Source records:
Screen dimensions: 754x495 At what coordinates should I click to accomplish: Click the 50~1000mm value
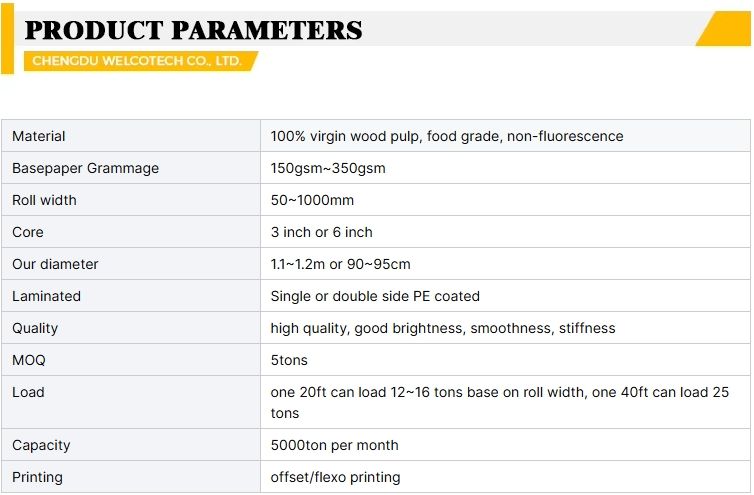point(312,200)

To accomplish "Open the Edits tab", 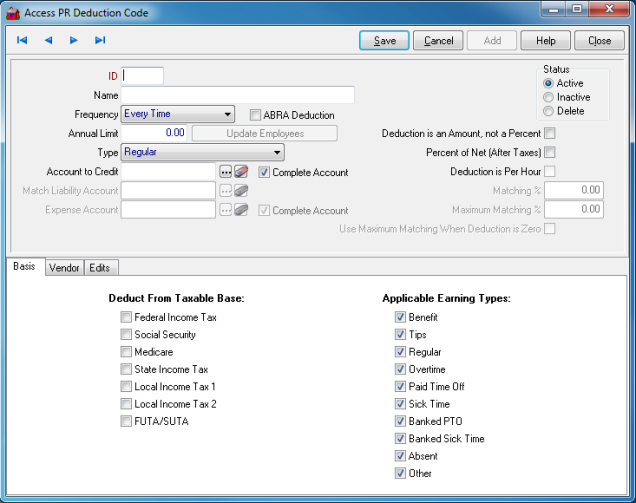I will click(x=99, y=268).
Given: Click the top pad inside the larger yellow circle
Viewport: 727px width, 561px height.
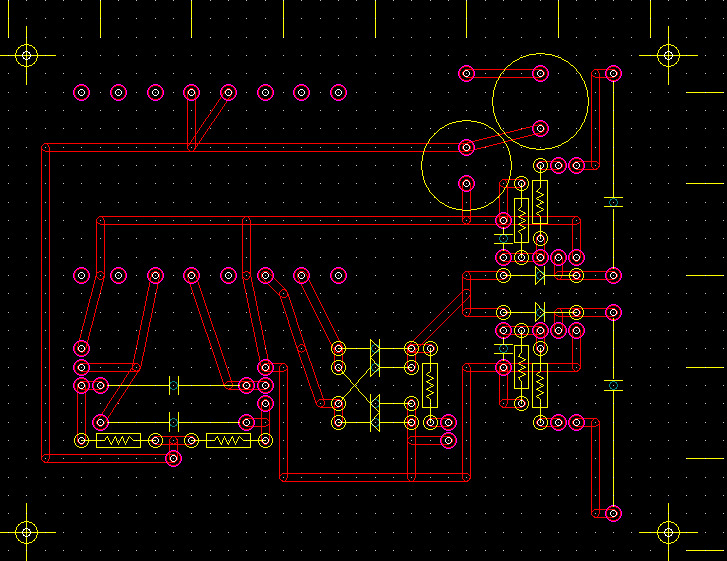Looking at the screenshot, I should pyautogui.click(x=540, y=73).
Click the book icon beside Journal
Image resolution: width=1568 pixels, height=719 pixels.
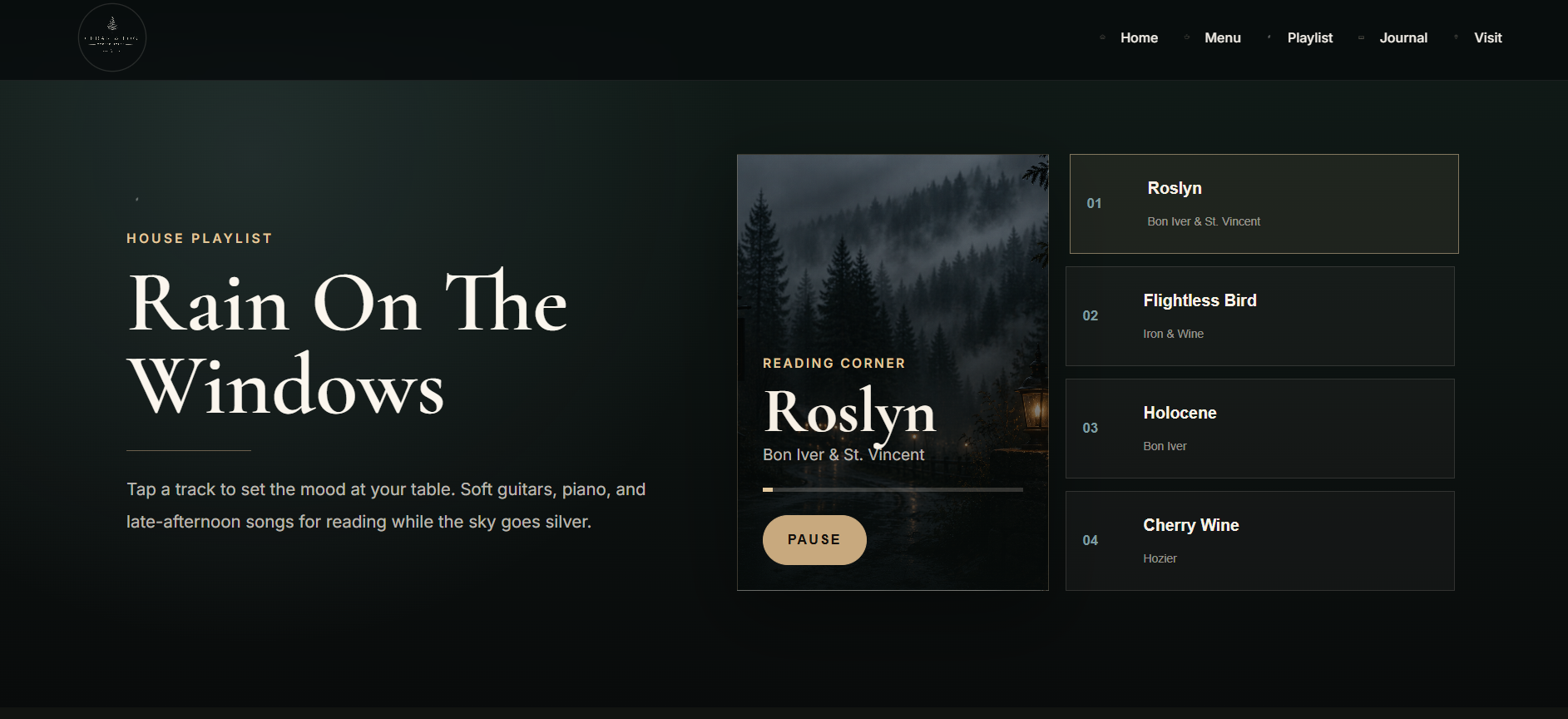click(1362, 37)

Exercise prompt:
Output, exactly and with no pictures, every line from the one that contains "Click the book icon beside Journal" through the final line of the entries.

Exercise output:
Click the book icon beside Journal
Image resolution: width=1568 pixels, height=719 pixels.
click(1362, 37)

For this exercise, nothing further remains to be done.